SOURCE RECORDS
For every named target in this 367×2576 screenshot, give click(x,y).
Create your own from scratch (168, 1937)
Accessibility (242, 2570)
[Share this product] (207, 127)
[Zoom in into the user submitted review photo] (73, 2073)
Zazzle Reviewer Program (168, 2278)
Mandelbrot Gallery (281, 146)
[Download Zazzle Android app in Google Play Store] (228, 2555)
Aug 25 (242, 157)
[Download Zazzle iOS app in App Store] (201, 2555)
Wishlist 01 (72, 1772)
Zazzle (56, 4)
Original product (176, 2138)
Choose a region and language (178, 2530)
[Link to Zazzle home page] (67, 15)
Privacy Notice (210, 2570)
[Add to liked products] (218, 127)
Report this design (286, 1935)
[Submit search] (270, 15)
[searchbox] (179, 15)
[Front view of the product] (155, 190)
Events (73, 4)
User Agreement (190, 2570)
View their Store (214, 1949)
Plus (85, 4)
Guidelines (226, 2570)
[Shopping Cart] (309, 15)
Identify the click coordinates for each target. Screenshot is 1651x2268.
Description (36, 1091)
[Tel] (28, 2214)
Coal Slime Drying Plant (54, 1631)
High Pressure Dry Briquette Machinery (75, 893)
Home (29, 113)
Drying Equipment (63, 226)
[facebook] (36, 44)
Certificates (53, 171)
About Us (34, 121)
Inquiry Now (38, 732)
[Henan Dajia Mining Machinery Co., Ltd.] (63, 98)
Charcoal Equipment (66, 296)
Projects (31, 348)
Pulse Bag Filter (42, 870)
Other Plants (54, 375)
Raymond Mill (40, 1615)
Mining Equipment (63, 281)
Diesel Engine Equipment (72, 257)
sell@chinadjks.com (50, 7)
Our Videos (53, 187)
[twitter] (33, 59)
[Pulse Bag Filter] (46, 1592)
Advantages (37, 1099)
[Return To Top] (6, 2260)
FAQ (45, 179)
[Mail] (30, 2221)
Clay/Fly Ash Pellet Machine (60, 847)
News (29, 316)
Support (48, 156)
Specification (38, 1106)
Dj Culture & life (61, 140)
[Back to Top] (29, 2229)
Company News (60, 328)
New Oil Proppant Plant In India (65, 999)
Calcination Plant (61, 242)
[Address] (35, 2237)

TO DO
For the string "Download", state how many lines in the listing contain it, and give no other words.

ANSWER FOR THE TASK
2